I have ridden it for the last 4 months almost every day 80-100km in all kinds of weather and its performed perfectly. I have not needed to reset anything from the original setup, which only takes a couple of minutes at most, provided you or your local bike shop know the correct assembly and setup procedures. If you need the set up info just follow the Campagnolo EPS set up videos that they make available and you should be good.


----------



## Kristatos (Jan 10, 2008)

Tumppi said:


> Yes, not only try. I did it long time ago.


How is that battery mounted to the downtube? I can't tell from the pic if it's bolted on or some other attachment. Thanks.


----------



## kmak (Sep 5, 2011)

I put EPS on my titanium Seven, external. I mounted the battery with the water bottle holder adapter, so it sits under the water bottle. The only issue is what to do with all of the extra wire; I managed to wrap it under the battery. Not perfect, but it looks ok and better than spending a fortune to get the frame redone for internal routing (LBS quoted $2200 for that).

How does it work? Perfect. No issues. Turns shifting into a completely subconscious event. Is it worth the $$? Tough to justify, but it is a fun toy.


----------



## Tumppi (Sep 26, 2005)

Kristatos said:


> How is that battery mounted to the downtube? I can't tell from the pic if it's bolted on or some other attachment. Thanks.


Explained here: http://forums.roadbikereview.com/showthread.php?p=2006&page=47


----------



## Kristatos (Jan 10, 2008)

Tumppi said:


> Explained here: http://forums.roadbikereview.com/showthread.php?p=2006&page=47


Thanks for that link :thumbsup:


----------



## mackgoo (Mar 2, 2004)

kmak said:


> I put EPS on my titanium Seven, external. I mounted the battery with the water bottle holder adapter, so it sits under the water bottle. The only issue is what to do with all of the extra wire; I managed to wrap it under the battery. Not perfect, but it looks ok and better than spending a fortune to get the frame redone for internal routing (LBS quoted $2200 for that).
> 
> How does it work? Perfect. No issues. Turns shifting into a completely subconscious event. Is it worth the $$? Tough to justify, but it is a fun toy.
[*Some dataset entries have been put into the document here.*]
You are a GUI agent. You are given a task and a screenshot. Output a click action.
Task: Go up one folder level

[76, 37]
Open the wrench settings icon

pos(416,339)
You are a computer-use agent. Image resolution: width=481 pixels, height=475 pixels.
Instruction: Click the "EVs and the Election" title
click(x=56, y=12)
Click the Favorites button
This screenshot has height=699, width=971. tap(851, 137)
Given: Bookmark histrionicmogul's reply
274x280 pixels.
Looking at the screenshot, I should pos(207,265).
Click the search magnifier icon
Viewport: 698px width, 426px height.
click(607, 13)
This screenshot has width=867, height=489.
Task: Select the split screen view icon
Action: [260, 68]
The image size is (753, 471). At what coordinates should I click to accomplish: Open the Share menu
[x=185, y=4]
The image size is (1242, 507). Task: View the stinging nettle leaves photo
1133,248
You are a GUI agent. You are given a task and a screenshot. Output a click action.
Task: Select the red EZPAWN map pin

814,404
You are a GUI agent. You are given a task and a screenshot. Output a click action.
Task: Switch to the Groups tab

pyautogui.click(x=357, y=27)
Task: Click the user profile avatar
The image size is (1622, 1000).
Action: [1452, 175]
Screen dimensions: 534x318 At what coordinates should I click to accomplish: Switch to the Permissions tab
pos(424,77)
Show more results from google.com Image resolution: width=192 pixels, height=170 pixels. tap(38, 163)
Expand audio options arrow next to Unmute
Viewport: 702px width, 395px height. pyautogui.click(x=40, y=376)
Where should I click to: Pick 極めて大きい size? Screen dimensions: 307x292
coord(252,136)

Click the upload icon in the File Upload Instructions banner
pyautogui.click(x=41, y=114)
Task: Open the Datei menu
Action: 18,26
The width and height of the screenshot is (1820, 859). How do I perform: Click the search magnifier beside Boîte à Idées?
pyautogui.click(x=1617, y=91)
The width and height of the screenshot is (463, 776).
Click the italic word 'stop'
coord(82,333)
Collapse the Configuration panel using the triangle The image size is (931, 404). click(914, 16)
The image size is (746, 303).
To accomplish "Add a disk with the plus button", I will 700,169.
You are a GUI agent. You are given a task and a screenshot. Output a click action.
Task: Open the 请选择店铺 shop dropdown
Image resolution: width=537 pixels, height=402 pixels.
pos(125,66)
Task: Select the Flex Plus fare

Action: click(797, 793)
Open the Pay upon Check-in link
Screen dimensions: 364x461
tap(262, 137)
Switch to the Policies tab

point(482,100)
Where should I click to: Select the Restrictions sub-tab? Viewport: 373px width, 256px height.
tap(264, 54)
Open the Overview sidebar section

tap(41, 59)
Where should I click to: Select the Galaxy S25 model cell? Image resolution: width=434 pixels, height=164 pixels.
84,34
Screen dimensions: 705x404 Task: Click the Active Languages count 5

Can you post or send me pictures of the F&R/D area?

Thanks.


----------



## kmak (Sep 5, 2011)

Sure - note that I installed all of this myself - and had never done any work on a bike before....


----------



## joeyb1000 (Feb 15, 2011)

Here are my photos. 

I originally used the water bottle mount, but made my own BB mount. I had to drill one hole at the base of the downtube and glued a flange-nut from the inside. The other end is mounted to the derailleur guide mount. I enlarged the water drain hole in the BB and hid some wires in the seat tube. 

The wire is taped to the downtube along with my computer wires.

Just recharged the battery after two months and 1,500 mile.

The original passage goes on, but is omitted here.